At the closing session of the Council on Foundations meeting on Tuesday, a majority of people voted to do away with the charitable deduction and other tax breaks that benefit foundations.
OK, not really.
It was all part of a mock trial the council put together—with philanthropy as the defendant—to debate whether foundations are fulfilling their mission of advancing the common good.
The sentence for philanthropy, if found guilty of falling short on its mission: losing its tax-exempt status.
Acting as prosecutor, Gara LaMarche, president of the Atlantic Philanthropies, argued that philanthropy has failed in three key ways.

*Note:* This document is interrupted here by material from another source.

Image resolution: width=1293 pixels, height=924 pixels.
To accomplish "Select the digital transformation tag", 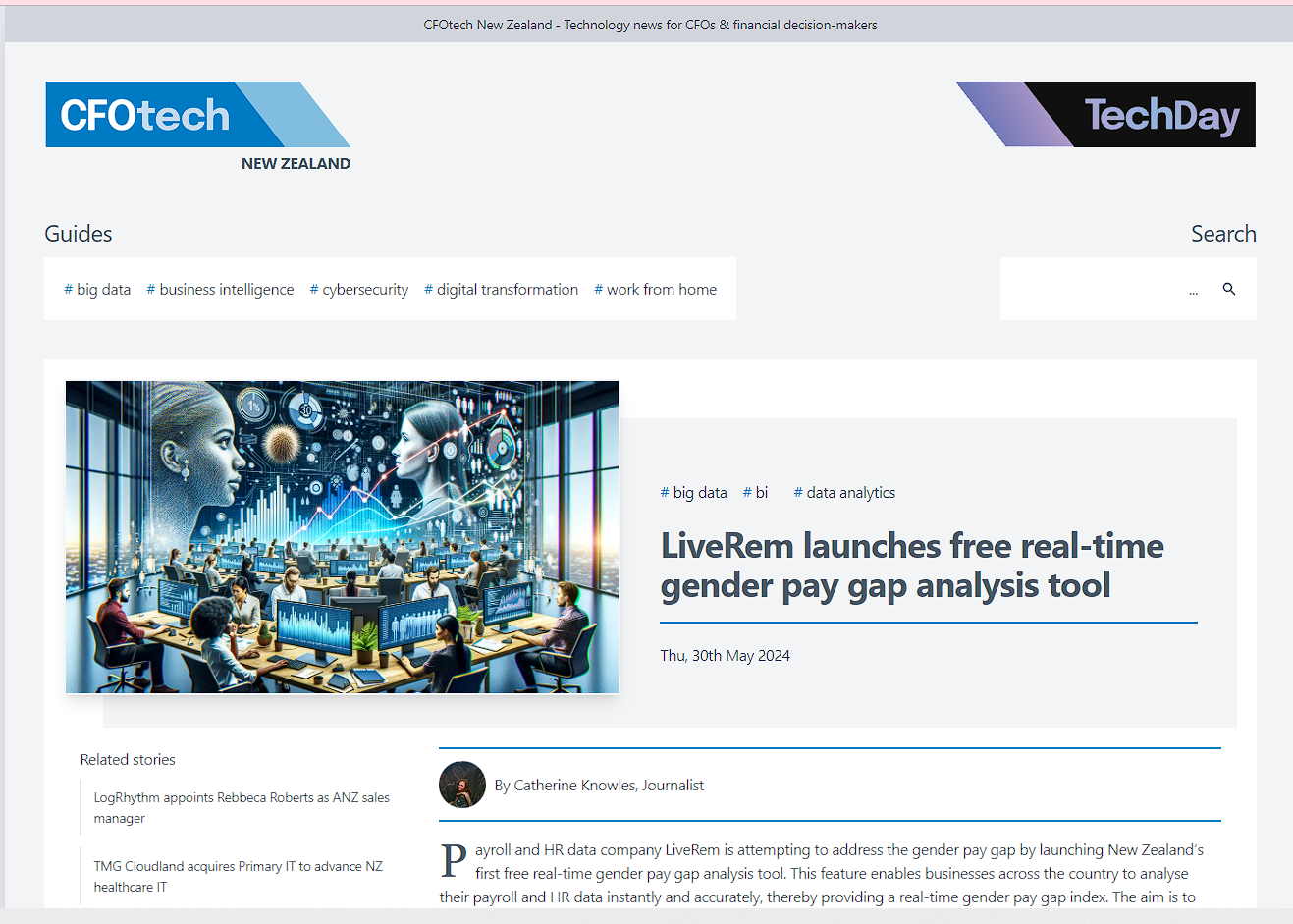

First, it too often acts in its own self-interest. One example: Foundation leaders’ opposition to President Obama’s proposal to cap the charitable deduction, which the president floated as a way to help pay for a health-care overhaul. Mr. LaMarche said that for foundation leaders to push back against a key way to pay for the health-care bill, which seeks to narrow the yawning gulf between rich and poor people, “seems to me to be plainly wrong.”
Second, he said, philanthropy doesn’t take nearly enough risks and tends to shy away from the biggest issues of today, such as poverty, inequality, and climate change.

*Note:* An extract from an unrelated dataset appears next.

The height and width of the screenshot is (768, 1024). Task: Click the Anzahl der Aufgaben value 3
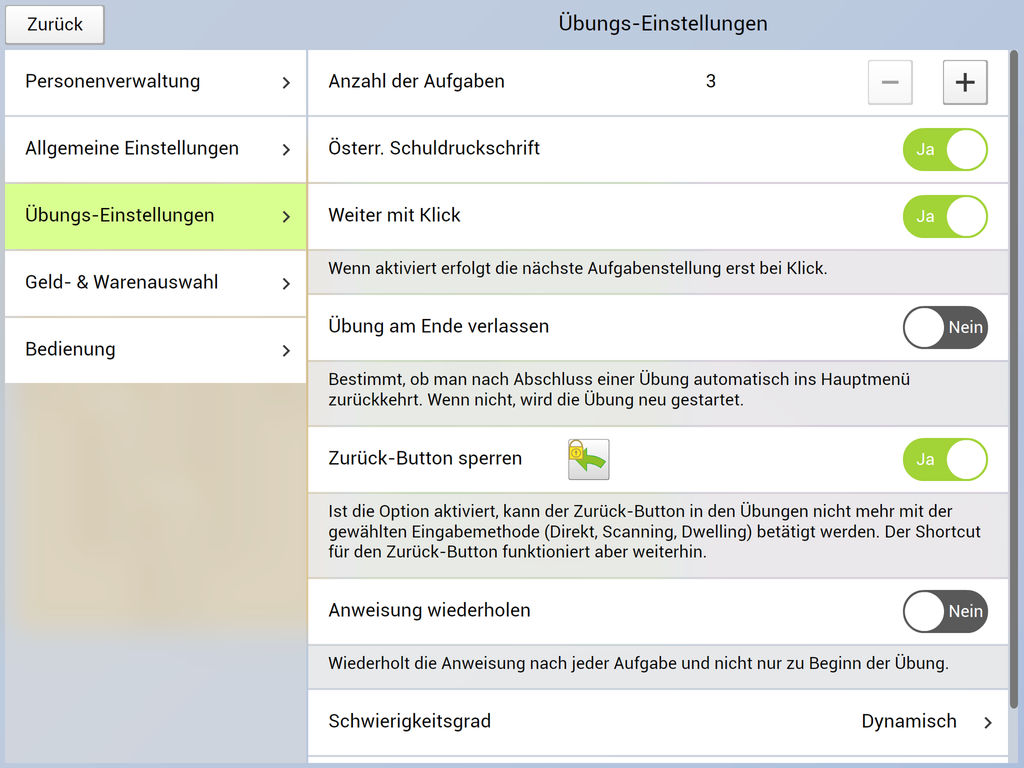(x=710, y=82)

He added: “Even when we do take risks and stumble, we’re like Eddie Haskell job applicants, who, when pressed to name their weaknesses in job interviews, say they really ought to get more sleep and not spend 80 hours at the office.”

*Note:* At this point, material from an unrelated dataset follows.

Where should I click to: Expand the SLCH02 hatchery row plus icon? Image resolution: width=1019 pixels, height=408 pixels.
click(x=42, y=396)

Finally, Mr. LaMarche argued that foundations aren’t sufficiently committed to diversity within their organizations and that they don’t reflect the people they serve.
Philanthropy’s ‘Greatest Hits’
Serving as philanthropy’s defense lawyer, Ralph Smith, executive vice president for the Annie E. Casey Foundation, sought to remind the crowd of what philanthropy has accomplished.
The hospice system, the 911 emergency call system, white lines on highways, the Hubble telescope, “Sesame Street,” microfinance, disease research: All of those advances were enabled by philanthropic dollars, Mr. Smith said.
The foundation world is likewise full of exceptional grant makers, people like Vartan Gregorian, Emmett Carson, and Sherece West, he said.
Even if you abhor the causes that some donors choose to support, Mr. Smith said, society is better off because of philanthropy’s pluralism.
“Ralph’s argument amounts to a greatest hits of philanthropy,” said Mr. LaMarche, when it was his turn for a rebuttal.
Mr. Smith, in turn, conceded that philanthropy hasn’t made as much progress as he’d like on diversity and other issues but that its performance today is better than a decade ago. “Our job is to continue the progress, even if it’s incremental,” he said.
Meanwhile, both men joked about how they were strong-armed into their roles as prosecutor and defender by Steve Gunderson, the council’s president, and acknowledged that their arguments were exaggerated.
The trial resulted in a hung jury: Of the panel of twelve audience members, 10 voted that philanthropy was guilty of falling short of its mission and two dissented.
Perhaps grant makers will get to see a retrial at next year’s council meeting. But on Tuesday, they headed back to their hometowns, where many will continue to make the case for philanthropy’s privileged status to deficit-minded lawmakers.